■ What you should do
Without the pictures, set down exactly the lines from the one that contains "Switch to the Advanced tab" to the end of the entries, both included, and nothing besides.

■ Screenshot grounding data

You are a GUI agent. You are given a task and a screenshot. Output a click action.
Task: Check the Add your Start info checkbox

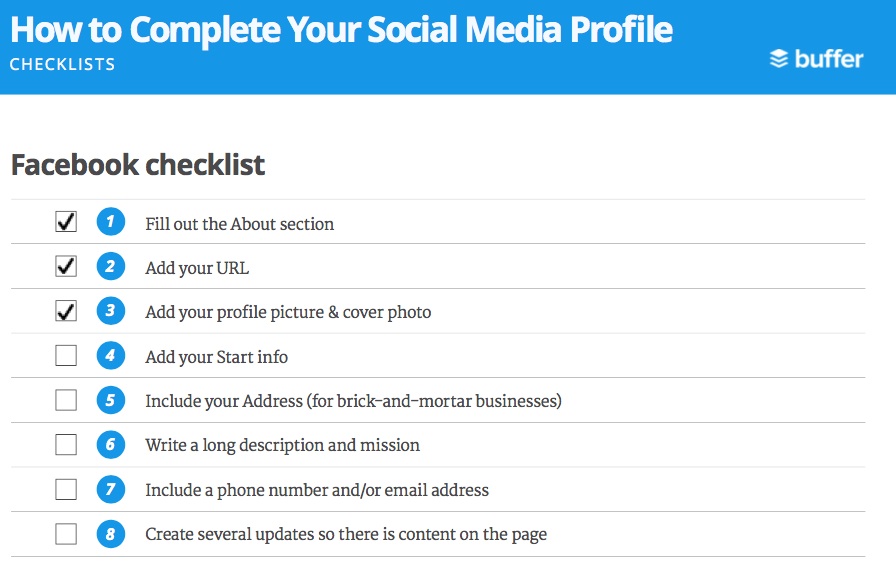click(x=66, y=355)
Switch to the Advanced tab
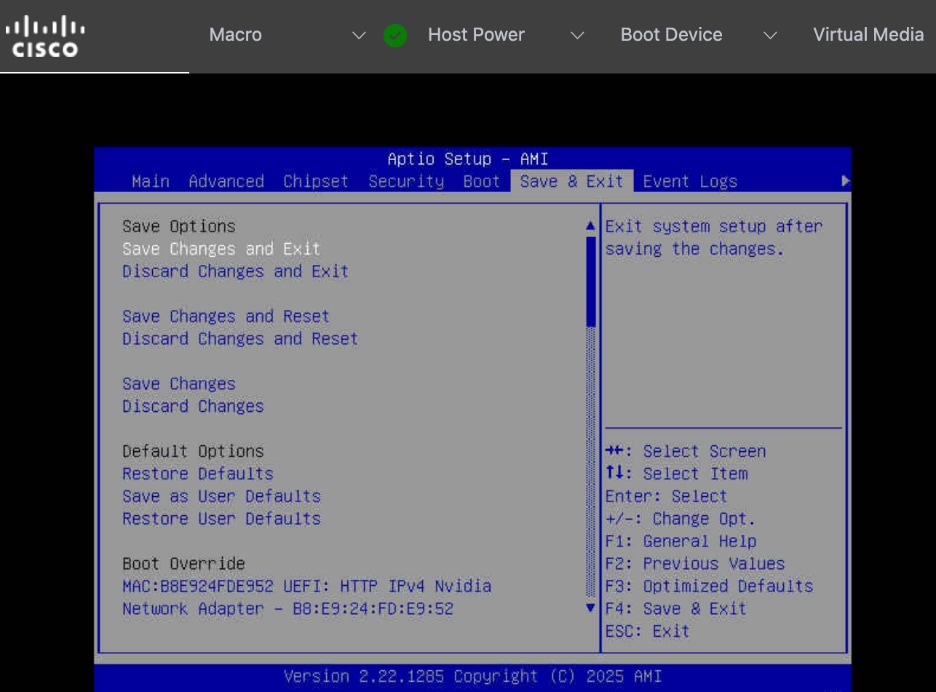This screenshot has height=692, width=936. click(226, 181)
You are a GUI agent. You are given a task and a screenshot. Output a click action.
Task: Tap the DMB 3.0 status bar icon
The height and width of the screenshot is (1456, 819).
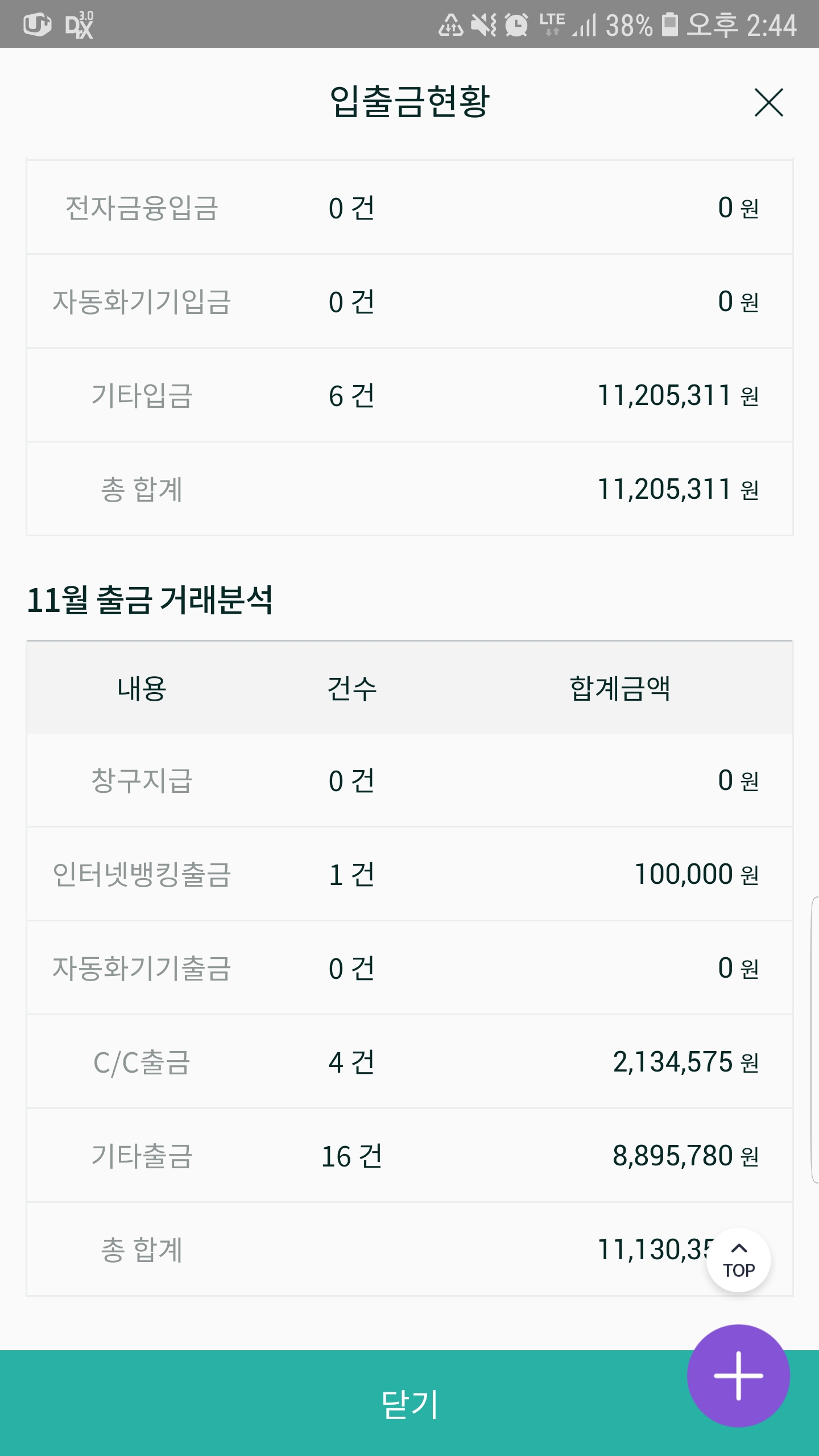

■ Exercise solution
Switch to the Advanced tab
This screenshot has height=692, width=936. click(226, 181)
You are a GUI agent. You are given a task and a screenshot. Output a click action.
Task: Tap the DMB 3.0 status bar icon
The height and width of the screenshot is (1456, 819).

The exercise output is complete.